Susanne Scholz, a professor of Old Testament theology at Southern Methodist University, first taught the controversial course in 2014. She taught it again in 2016 and is teaching it this year as well, according to The College Fix.
The description of the class says it’s a “study of the historical, political, cultural, and religious-theological discourses about gender and sexuality in the context of the interpretation of the Hebrew Bible.” The course is intended to help students develop “self-critical perspectives about the influence of biblical meanings on hermeneutically dynamic, politically and religiously charged conversations over socio-cultural practices related to LGBTQ communities.”
According to the class’ syllabus, queer interpretation of Scripture is “an increasingly important research area in the academic field of biblical studies.”
Scholz told The College Fix she was inspired to teach the course following the controversy over Methodist minister Frank Schaefer, who was defrocked in 2013 after he officiated a same-sex marriage ceremony for his son.
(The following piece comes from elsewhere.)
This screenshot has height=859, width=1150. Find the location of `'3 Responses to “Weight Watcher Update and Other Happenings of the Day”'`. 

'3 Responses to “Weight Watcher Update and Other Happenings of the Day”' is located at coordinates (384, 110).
His ministerial credentials, it should be noted, were later restored by higher church authorities.
Schaefer’s situation, the academician said, “made me realize that I need to teach my seminary students about queer Bible hermeneutics and to equip them to be intellectually, theologically, and biblically educated on the current debates on the Bible and queerness in the church, in academia, and in society.”
Scholz also finds the timing of the class apropos, considering the United Methodist Church’s decision in February to stick with the biblical understanding that marriage is a holy union between one man and one woman. At the time, the UMC’s general conference adopted the so-called Traditional Plan, which reinforces the denomination’s Book of Disciple, barring LGBTQ clergy and same-sex marriage.
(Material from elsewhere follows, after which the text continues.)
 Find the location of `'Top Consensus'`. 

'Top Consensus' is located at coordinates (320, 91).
In April, the UMC’s top court upheld the general conference vote in favor of the Traditional Plan.
“Right now, our UMC students seem to be rather concerned about the ecclesial situation about gay ordination and gay marriage in the [Methodist church],” Scholz explained. “It is breaking the hearts of many UMC members, and our UMC students worry about their ministerial future in light of the decision to disallow gay ordination and gay marriages in UMC congregations.”
Following the UMC vote to affirm a biblical interpretation of marriage, the Methodist college’s Perkins School of Theology issued a statement, saying the denomination’s decision “in no way changes our institution’s historic stance of inclusion.”
“We are a diverse community that welcomes students, staff and faculty — including those who identify as LGBTQIA — from a wide range of traditions and perspectives,” the school’s statement read. “We see our inclusiveness as both an abiding strength and a positive goal.”